OxyContin Addiction and Withdrawal
Abusers of this pain medication who take higher doses than prescribed can develop a tolerance for OxyContin, which can lead them to take larger amounts of the drug to achieve the initial effect. Hyperalgesia, an increased sensitivity to pain caused by damage to the nerves, is a medical condition caused by the chronic use of opiate medication.
Addiction to and dependence on OxyContin occur rapidly; physical addiction develops when repeated use alters reward pathways in the brain. Withdrawal symptoms from OxyContin can begin as soon as six hours after the last dose and can last anywhere between one and two weeks. Those who have gone through withdrawal and detox from this opioid compare the process to the intensity of Heroin withdrawal.

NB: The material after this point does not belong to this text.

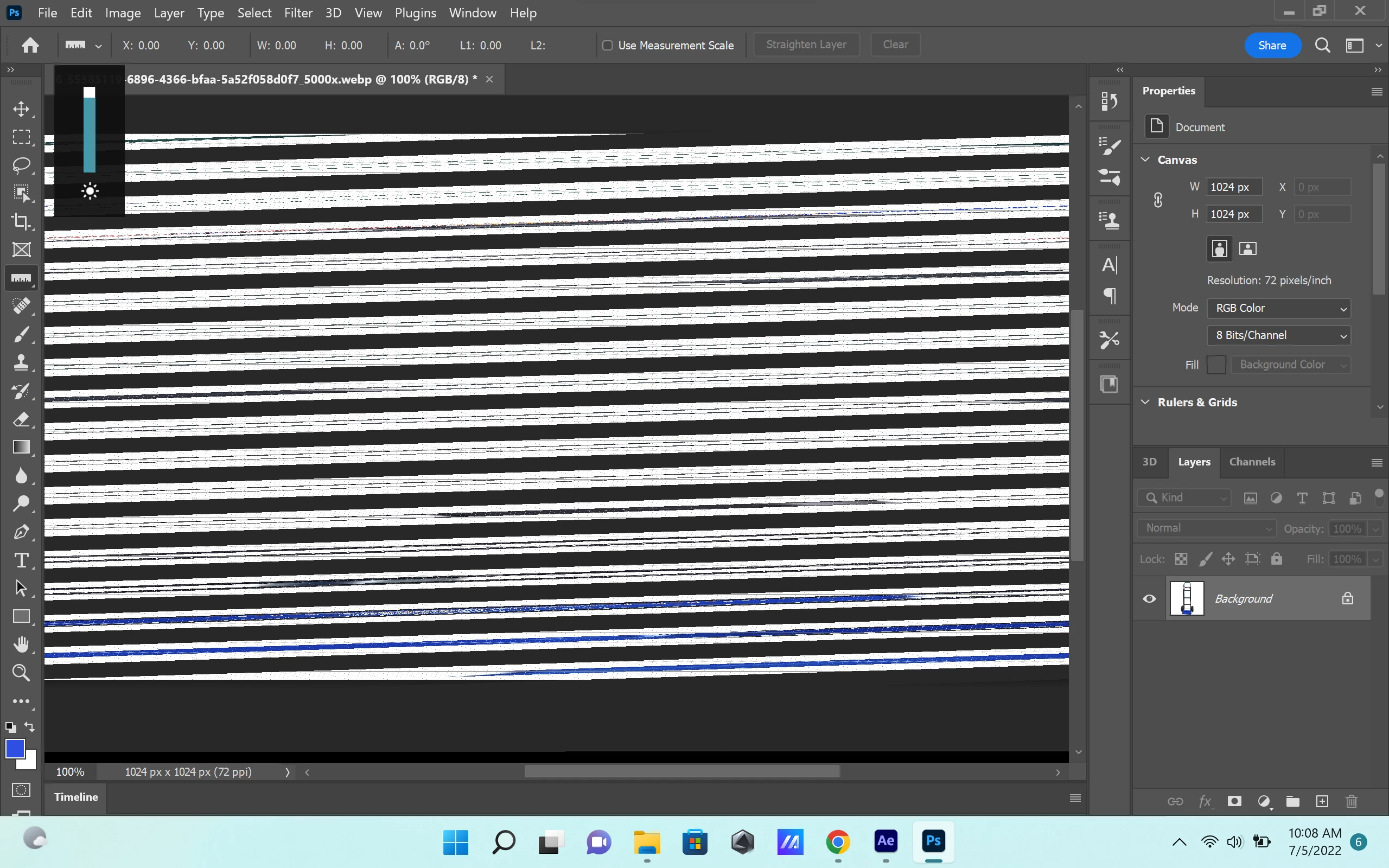This screenshot has width=1389, height=868.
Task: Click the blue Share button
Action: (x=1272, y=46)
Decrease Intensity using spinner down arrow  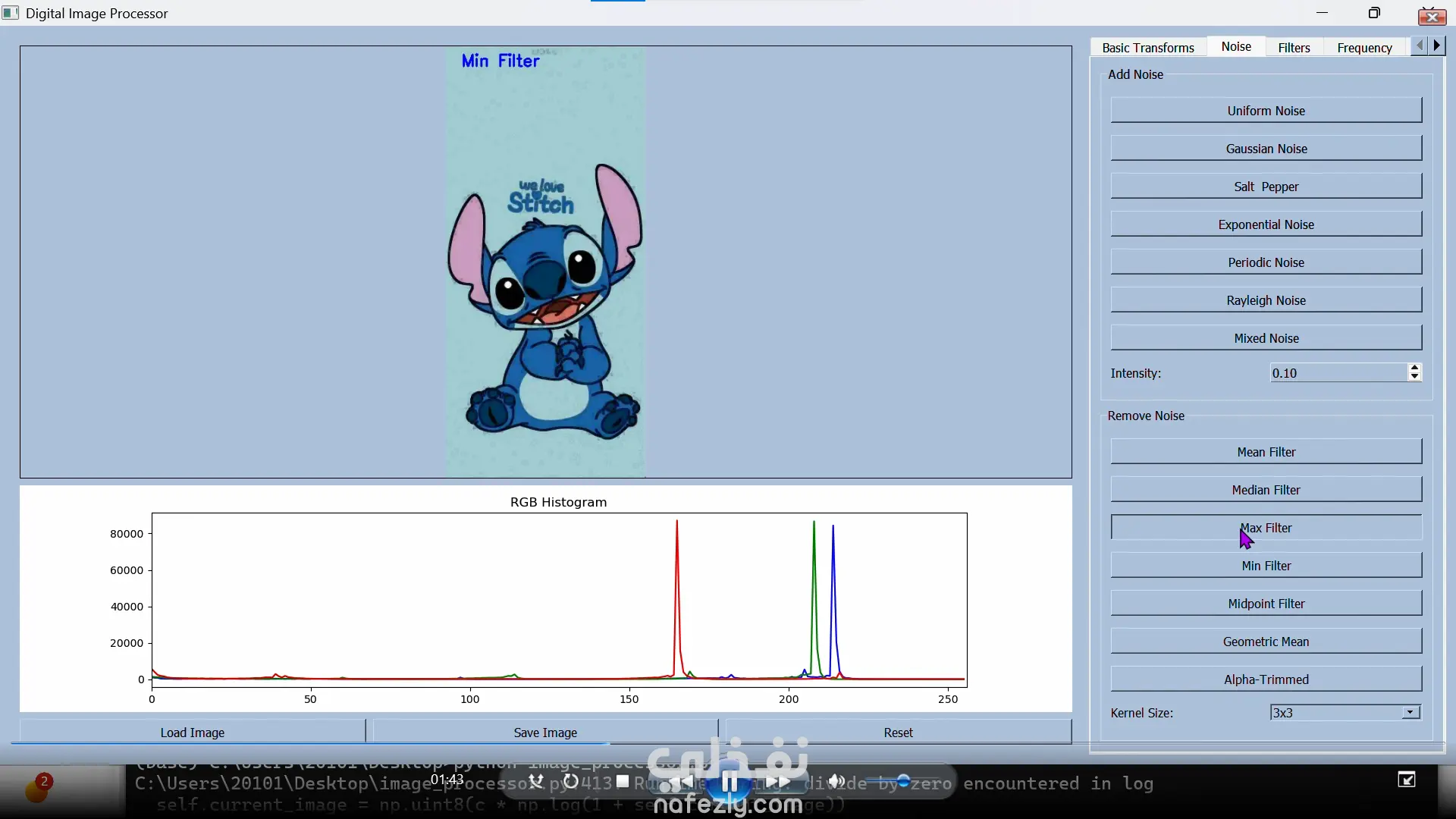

Physical and Mental Withdrawal Symptoms Include:
- Tiredness or Fatigue
- Flu-Like Symptoms
- Constant Yawning
- Hot and Cold Sweats
- Restlessness and Agitation
- Heart Palpitations
- Bradycardia (Irregular Heartbeat)
- Mild to Severe Muscle and Joint Cramping/Aching
- Depressed Breathing
- Mild to Severe Nausea and Vomiting
- Uncontrollable Coughing
- Watery Eyes
- Mild to Severe Anxiety
- Mild to Severe Depression
Like Heroin and other Opioids, OxyContin is a central nervous system depressant. Overdose is tremendously common with this type of medication, easily leading to respiratory depression and failure and death.
Detoxification from OxyContin can be both physically and psychologically excruciating, specifically if dependence or abuse has become a long-term issue. Most individuals have described a strong concentration of muscular cramping radiating throughout the entire body, as well as severe digestive complications due to constant vomiting. Pruritus, the need or reflex to scratch and itch, is also a common symptom associated with detoxing from OxyContin.
Opioid detox can be an overall painful process to endure physically and psychologically and methods and medications are administered to ease the painful symptoms that occur during the early stages of withdrawal. Some detoxification methods have the potential to cause more harm than good, as is the case with rapid opiate detox; being properly supervised by a medically trained professional is crucial.
Medical detox for chemically dependent people is greatly suggested and should take place in an inpatient treatment center or under hospital supervision. There are many different methods and medications used in the medical-detox from OxyContin; Clonidine, Librium, and Morphine are some of the more common drugs used to facilitate physical comfort.
Most medical detoxifications from opiates last from one to two weeks. Many drug rehab centers have drug detox programs at the same facility, while others have drug detox programs at a separate location. Once the detox has been completed, the addict is encouraged to immediately start an outpatient drug treatment program. Drugs leave residual toxins in the body, which can cause post acute withdrawal symptoms such as drug cravings, anxiety, depression, irritability, fatigue and sleeplessness. Therefore, it is important to eat properly and drink plenty of liquids to maintain health.
Going through any form of drug detox without the appropriate drug treatment or rehabilitation program immediately following the detox process significantly reduces the likelihood of an individual’s successfully staying off drugs and remaining clean and sober. Depending on the length of chemical dependency, it is important that opiate-dependent patients find a treatment facility that has a specific opiate addiction program available.